* What to produce
Locate the word "computer" in the entries below, then gather every line that holds it.

* Supplied records

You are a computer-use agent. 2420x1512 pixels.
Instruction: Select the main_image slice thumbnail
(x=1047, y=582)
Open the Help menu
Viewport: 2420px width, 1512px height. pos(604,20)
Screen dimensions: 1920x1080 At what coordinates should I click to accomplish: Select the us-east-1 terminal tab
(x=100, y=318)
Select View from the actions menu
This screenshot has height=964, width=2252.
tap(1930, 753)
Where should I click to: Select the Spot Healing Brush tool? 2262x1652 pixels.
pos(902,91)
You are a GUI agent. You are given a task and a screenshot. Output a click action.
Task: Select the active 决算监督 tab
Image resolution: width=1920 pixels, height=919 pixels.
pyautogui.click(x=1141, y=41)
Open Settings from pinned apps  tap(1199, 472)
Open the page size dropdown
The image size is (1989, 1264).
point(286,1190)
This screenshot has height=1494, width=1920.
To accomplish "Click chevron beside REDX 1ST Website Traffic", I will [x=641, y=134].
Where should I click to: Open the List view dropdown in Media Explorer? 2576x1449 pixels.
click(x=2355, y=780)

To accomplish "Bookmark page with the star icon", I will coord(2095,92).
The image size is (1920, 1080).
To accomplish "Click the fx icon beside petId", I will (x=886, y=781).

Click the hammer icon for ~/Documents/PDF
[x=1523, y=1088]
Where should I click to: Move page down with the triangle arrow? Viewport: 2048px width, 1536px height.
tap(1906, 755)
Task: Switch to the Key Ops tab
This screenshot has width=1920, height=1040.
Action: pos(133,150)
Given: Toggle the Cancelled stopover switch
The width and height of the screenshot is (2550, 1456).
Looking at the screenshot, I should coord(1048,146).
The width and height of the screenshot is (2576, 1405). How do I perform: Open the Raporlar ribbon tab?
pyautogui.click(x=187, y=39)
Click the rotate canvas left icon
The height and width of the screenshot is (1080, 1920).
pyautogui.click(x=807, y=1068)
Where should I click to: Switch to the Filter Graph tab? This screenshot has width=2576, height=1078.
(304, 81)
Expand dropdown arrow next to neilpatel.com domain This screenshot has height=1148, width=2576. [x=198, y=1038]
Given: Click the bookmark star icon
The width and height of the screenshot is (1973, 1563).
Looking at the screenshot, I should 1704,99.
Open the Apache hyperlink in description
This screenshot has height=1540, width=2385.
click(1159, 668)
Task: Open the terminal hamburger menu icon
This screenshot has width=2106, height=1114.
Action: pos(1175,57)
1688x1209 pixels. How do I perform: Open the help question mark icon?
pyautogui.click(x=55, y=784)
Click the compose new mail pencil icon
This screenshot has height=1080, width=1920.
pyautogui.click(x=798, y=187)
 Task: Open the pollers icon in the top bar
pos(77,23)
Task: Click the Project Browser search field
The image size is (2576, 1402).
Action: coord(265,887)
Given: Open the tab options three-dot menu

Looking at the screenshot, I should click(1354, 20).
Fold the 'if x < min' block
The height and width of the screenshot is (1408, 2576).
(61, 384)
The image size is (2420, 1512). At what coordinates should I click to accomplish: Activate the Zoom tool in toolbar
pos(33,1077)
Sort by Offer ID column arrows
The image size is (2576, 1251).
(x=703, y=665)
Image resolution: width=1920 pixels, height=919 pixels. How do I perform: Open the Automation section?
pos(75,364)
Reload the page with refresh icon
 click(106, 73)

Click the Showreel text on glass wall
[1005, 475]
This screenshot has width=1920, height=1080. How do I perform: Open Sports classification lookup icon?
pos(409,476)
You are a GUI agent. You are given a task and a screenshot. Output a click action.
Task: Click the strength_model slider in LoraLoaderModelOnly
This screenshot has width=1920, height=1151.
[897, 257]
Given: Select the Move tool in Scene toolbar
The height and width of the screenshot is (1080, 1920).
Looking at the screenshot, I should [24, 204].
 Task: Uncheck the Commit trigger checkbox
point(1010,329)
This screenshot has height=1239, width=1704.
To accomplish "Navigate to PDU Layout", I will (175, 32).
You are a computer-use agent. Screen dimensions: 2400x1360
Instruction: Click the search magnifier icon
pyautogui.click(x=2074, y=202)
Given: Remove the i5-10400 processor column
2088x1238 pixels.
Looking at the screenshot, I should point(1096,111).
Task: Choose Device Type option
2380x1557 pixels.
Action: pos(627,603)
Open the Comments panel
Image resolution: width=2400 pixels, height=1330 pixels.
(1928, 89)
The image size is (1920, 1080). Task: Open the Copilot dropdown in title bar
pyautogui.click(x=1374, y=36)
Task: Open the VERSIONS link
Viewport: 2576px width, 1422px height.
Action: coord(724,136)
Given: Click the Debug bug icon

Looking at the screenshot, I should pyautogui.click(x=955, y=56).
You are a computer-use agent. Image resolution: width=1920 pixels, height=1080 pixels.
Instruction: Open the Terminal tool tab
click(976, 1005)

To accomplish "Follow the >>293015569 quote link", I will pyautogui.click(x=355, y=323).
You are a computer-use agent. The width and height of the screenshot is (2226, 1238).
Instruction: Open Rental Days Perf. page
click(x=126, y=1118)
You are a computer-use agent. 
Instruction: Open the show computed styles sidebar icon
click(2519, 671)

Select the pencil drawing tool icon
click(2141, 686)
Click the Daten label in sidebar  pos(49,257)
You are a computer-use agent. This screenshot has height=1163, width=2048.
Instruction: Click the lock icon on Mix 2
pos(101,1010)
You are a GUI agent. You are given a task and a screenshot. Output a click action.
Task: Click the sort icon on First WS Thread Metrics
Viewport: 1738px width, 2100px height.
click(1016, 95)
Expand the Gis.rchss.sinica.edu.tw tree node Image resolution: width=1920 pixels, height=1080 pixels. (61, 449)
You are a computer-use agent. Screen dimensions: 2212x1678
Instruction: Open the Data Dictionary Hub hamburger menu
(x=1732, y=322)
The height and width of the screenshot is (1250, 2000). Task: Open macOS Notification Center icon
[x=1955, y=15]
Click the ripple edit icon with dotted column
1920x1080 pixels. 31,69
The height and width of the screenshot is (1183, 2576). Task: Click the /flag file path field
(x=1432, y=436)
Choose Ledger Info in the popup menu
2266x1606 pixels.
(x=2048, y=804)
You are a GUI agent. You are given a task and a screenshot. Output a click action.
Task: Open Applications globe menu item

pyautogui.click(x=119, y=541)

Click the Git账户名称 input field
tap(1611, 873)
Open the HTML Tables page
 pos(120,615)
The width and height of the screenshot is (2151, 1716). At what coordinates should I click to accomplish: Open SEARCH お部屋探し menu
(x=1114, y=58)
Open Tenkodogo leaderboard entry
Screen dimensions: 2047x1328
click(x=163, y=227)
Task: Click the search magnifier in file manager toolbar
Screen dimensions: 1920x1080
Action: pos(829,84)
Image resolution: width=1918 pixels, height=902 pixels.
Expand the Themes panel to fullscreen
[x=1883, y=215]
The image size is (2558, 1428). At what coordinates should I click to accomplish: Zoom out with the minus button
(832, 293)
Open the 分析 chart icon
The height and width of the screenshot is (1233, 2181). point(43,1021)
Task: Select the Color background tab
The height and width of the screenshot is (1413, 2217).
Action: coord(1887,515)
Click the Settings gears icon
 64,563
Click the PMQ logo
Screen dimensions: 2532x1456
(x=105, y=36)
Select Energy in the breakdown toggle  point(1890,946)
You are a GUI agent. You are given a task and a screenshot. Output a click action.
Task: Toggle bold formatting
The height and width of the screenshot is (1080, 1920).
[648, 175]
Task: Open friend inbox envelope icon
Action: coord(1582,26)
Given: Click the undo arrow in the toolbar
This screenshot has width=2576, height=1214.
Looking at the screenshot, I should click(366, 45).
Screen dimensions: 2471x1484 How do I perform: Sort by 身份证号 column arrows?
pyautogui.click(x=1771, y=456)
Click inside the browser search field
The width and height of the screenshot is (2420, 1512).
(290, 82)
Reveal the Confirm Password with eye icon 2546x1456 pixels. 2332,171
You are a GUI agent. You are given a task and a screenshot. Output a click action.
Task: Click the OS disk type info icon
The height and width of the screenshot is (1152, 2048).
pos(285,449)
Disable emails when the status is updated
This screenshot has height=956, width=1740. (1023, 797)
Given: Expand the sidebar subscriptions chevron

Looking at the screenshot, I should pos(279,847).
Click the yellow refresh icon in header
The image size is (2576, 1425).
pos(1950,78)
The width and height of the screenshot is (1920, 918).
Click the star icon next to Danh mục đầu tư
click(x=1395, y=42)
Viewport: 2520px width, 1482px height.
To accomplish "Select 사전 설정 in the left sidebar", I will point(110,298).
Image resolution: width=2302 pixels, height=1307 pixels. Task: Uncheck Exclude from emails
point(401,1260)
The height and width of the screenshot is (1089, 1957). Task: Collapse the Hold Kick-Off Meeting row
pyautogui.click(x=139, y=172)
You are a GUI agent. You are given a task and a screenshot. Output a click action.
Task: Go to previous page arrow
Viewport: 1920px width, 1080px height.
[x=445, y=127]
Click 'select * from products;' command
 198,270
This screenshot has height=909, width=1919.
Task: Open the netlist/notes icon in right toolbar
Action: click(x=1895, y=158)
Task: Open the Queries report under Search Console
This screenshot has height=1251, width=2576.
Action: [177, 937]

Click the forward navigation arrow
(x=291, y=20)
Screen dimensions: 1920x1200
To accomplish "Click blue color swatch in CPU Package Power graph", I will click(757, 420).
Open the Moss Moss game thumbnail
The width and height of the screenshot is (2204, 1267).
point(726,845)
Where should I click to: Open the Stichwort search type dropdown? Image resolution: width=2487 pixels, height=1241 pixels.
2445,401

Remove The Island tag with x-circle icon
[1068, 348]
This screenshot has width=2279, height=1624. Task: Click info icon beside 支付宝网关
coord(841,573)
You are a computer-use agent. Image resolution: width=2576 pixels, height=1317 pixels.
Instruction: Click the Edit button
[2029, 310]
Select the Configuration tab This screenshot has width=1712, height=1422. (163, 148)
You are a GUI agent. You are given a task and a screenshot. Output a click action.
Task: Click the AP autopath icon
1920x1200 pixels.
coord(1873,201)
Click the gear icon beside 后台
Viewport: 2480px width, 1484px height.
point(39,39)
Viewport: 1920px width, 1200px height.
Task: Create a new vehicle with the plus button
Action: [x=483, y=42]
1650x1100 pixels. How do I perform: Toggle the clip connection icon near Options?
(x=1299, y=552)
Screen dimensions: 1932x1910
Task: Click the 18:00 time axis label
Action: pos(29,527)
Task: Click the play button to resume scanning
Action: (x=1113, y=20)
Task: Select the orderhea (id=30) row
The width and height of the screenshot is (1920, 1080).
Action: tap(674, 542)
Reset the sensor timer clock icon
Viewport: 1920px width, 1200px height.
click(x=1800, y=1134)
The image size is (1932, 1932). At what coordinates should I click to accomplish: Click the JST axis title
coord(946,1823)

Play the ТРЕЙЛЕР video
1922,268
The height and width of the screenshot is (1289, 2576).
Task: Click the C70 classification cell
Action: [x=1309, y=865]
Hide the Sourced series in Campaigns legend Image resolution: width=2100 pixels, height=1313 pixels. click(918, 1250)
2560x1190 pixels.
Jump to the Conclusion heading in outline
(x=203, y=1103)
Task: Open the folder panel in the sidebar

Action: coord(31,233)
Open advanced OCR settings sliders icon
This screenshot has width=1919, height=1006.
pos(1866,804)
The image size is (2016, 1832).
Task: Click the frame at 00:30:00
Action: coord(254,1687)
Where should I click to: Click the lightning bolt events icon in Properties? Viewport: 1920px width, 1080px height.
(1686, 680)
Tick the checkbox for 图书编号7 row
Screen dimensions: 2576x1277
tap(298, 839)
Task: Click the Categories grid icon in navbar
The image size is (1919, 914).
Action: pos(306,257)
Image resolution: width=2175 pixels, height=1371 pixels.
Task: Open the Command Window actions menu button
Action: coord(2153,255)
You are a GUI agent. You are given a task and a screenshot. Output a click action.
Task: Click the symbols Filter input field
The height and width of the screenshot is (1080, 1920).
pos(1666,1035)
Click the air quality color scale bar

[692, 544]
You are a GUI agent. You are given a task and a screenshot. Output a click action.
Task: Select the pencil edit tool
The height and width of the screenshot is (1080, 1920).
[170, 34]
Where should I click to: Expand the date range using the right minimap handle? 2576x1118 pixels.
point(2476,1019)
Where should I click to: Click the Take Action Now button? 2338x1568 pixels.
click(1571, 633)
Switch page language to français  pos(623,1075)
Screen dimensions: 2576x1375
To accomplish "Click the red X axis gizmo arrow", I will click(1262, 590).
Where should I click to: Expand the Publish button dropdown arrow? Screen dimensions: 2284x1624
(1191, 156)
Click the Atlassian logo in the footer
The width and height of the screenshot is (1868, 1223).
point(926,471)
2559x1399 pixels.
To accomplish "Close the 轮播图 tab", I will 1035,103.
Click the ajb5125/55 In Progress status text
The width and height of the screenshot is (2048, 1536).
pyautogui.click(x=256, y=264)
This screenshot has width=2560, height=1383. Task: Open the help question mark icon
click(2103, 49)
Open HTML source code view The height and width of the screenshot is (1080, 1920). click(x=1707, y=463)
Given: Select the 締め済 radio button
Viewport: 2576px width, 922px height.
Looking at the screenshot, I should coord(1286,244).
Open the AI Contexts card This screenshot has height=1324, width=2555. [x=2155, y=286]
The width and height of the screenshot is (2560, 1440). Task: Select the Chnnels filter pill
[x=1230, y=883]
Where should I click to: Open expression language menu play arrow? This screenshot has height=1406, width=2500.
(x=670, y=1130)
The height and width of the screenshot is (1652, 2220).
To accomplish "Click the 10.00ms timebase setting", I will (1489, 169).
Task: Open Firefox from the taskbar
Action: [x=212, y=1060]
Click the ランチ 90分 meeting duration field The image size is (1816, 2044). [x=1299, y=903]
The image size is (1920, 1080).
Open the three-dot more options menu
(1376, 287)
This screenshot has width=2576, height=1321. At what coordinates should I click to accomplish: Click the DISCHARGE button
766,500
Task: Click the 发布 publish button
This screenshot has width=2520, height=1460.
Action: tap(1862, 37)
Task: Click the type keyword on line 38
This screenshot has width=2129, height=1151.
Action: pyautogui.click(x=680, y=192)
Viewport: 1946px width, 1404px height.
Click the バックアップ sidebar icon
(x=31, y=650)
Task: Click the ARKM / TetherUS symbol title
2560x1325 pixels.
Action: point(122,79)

* Answer space
You are a computer-use agent. 2420x1512 pixels.
You are a computer-use agent. Screen dimensions: 2400x1360
You are a computer-use agent. Image resolution: width=1920 pixels, height=1080 pixels.
You are a computer-use agent. The width and height of the screenshot is (2226, 1238).
You are a computer-use agent. 
You are a computer-use agent. This screenshot has height=1163, width=2048.
You are a computer-use agent. Screen dimensions: 2212x1678
You are a computer-use agent. Image resolution: width=2576 pixels, height=1317 pixels.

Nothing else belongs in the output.